- [Data for this task]
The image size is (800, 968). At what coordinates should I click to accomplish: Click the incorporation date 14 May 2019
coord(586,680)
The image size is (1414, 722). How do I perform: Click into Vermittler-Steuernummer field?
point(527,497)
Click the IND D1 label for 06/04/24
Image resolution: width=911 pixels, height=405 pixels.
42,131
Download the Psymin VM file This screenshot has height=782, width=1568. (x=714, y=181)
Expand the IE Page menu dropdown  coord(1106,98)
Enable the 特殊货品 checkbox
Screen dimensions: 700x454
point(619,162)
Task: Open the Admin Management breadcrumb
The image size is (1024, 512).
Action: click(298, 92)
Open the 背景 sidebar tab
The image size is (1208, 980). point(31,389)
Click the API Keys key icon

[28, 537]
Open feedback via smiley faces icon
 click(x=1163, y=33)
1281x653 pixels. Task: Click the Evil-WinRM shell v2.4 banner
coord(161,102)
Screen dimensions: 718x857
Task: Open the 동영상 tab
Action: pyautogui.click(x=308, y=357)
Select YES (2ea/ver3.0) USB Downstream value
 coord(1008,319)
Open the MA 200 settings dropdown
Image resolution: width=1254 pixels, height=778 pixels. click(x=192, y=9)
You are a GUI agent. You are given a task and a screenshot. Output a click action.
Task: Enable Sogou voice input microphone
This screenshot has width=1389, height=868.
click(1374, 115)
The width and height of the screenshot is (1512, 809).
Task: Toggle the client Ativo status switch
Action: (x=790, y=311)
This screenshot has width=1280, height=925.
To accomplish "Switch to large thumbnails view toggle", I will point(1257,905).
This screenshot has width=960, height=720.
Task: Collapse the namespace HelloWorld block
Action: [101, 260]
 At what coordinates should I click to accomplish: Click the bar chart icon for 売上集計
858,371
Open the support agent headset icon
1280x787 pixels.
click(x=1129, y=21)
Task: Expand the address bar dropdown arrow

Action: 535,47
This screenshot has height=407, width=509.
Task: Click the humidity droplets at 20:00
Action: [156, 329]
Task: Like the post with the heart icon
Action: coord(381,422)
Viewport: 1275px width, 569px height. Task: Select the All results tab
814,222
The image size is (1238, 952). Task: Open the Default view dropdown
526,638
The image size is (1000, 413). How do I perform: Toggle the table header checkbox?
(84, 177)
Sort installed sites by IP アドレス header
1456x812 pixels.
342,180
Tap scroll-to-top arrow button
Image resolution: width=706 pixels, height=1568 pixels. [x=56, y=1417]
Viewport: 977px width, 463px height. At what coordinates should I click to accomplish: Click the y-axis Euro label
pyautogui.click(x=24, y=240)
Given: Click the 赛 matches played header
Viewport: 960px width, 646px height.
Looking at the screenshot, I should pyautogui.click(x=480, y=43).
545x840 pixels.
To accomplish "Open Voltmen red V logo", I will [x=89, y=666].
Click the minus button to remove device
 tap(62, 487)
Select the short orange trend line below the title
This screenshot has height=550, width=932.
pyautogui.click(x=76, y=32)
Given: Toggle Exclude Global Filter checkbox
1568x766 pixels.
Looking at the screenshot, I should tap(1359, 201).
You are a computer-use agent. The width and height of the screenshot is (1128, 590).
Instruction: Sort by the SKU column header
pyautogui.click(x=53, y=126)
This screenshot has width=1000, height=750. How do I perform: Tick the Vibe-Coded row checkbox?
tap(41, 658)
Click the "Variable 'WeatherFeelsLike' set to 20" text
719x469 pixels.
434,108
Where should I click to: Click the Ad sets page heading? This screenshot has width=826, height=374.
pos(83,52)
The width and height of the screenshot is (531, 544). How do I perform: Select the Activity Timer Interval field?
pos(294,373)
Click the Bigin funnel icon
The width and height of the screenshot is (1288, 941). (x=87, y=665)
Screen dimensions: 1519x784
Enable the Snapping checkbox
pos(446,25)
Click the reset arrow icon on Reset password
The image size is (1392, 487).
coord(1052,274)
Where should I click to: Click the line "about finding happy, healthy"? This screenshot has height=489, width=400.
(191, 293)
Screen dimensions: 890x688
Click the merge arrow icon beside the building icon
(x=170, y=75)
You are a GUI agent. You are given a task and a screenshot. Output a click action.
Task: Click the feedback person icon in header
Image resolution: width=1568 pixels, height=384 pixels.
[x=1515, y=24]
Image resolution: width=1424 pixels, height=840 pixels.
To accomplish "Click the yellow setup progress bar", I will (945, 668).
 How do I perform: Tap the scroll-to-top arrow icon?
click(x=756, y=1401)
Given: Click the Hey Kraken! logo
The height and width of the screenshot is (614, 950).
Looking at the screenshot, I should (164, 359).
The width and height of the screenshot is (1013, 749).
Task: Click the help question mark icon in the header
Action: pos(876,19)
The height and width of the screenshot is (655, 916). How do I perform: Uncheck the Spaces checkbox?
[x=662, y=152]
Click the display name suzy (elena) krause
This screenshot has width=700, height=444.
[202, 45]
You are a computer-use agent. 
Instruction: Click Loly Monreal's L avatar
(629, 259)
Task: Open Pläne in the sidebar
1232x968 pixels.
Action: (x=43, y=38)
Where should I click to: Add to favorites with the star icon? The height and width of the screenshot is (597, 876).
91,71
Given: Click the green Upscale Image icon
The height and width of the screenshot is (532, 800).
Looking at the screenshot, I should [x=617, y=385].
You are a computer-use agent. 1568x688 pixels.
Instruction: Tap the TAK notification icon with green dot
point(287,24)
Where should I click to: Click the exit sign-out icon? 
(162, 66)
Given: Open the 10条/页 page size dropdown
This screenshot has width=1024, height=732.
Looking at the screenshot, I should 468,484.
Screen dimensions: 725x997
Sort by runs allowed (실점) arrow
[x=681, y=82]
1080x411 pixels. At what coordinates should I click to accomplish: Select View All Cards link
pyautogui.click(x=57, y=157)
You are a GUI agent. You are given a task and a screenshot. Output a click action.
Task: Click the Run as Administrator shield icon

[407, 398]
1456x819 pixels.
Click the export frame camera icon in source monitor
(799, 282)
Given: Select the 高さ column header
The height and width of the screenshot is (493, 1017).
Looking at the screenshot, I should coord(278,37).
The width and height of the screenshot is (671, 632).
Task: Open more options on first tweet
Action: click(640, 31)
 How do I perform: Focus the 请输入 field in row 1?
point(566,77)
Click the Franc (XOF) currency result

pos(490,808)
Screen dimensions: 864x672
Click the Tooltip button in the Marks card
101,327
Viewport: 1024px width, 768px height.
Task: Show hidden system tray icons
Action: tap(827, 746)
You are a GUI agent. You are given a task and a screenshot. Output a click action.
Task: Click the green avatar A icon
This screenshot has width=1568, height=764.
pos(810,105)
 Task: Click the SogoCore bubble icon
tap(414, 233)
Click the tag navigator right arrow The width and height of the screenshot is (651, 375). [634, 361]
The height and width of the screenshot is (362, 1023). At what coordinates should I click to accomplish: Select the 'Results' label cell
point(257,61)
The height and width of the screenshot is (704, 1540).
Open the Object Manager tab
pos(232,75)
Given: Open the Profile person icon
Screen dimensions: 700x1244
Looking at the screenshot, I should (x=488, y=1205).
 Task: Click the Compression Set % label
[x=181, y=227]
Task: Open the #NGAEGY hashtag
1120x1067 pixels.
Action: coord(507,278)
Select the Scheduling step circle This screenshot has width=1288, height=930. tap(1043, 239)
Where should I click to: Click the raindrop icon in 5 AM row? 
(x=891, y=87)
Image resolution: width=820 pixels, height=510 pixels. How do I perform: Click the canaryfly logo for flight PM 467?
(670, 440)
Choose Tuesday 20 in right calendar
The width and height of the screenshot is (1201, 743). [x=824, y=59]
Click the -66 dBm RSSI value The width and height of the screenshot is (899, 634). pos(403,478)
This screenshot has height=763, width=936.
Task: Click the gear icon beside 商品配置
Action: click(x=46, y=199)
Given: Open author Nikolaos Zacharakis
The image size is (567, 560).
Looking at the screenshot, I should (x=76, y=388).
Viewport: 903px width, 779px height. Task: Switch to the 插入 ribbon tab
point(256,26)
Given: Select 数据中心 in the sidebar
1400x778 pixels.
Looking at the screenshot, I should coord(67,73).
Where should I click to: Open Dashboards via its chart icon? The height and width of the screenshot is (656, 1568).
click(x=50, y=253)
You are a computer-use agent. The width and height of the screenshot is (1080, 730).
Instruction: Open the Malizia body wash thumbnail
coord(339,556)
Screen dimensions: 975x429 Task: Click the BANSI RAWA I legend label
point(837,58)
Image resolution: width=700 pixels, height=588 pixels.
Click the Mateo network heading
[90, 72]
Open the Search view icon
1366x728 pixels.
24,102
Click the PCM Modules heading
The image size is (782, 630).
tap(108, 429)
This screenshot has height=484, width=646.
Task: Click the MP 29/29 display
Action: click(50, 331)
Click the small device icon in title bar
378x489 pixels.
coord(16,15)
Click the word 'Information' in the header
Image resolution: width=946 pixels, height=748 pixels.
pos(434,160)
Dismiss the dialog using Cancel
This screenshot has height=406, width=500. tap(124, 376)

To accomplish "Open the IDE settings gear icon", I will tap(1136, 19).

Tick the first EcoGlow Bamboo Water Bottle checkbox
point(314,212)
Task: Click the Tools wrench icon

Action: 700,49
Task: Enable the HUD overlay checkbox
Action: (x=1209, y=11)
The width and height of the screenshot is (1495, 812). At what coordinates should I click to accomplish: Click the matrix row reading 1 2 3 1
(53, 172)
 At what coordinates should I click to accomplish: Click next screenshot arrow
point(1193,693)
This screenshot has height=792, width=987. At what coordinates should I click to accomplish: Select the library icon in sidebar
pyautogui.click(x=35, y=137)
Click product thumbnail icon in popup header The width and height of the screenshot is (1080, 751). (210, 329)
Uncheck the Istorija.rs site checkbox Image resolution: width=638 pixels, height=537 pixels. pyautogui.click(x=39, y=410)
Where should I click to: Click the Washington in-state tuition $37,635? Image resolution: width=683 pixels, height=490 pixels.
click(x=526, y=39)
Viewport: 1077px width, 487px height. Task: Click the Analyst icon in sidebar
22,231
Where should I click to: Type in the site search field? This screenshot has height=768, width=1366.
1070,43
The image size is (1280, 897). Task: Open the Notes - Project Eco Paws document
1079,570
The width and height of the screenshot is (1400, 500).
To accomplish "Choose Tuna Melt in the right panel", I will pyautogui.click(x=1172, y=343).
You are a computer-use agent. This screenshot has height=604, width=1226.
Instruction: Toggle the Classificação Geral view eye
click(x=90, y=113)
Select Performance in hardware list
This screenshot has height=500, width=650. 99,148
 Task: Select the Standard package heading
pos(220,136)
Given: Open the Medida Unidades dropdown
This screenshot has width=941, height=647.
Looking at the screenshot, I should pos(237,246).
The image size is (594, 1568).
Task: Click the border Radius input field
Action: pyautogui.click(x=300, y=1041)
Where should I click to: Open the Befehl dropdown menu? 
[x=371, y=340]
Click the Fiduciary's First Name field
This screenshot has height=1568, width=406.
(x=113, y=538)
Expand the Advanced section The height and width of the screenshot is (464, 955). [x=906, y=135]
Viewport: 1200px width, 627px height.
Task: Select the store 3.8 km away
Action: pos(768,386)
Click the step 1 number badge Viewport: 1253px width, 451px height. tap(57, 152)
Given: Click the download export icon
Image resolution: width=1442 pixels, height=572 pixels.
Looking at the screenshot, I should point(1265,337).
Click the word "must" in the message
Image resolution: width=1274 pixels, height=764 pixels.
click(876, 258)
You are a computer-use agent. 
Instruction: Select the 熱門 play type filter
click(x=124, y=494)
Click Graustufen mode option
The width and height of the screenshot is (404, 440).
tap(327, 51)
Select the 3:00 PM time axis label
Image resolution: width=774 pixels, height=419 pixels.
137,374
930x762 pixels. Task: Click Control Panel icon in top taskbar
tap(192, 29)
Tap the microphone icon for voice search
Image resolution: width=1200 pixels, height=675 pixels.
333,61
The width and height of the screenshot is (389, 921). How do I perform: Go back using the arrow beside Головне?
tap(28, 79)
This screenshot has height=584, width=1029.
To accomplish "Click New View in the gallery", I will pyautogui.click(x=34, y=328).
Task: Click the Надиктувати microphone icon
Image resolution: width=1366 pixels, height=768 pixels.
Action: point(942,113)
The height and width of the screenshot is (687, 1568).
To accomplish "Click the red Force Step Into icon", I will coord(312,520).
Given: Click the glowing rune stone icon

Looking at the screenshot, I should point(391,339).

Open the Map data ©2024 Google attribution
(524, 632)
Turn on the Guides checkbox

- [Exercise brief] Beginning at the line with "Sort installed sites by IP アドレス header" and stopping after the line with "Given: Toggle Exclude Global Filter checkbox", please write out every line of the data above exactly and nothing else.

- [Completed exercise]
Sort installed sites by IP アドレス header
1456x812 pixels.
342,180
Tap scroll-to-top arrow button
Image resolution: width=706 pixels, height=1568 pixels. [x=56, y=1417]
Viewport: 977px width, 463px height. At what coordinates should I click to accomplish: Click the y-axis Euro label
pyautogui.click(x=24, y=240)
Given: Click the 赛 matches played header
Viewport: 960px width, 646px height.
Looking at the screenshot, I should pyautogui.click(x=480, y=43).
545x840 pixels.
To accomplish "Open Voltmen red V logo", I will [x=89, y=666].
Click the minus button to remove device
 tap(62, 487)
Select the short orange trend line below the title
This screenshot has height=550, width=932.
pyautogui.click(x=76, y=32)
Given: Toggle Exclude Global Filter checkbox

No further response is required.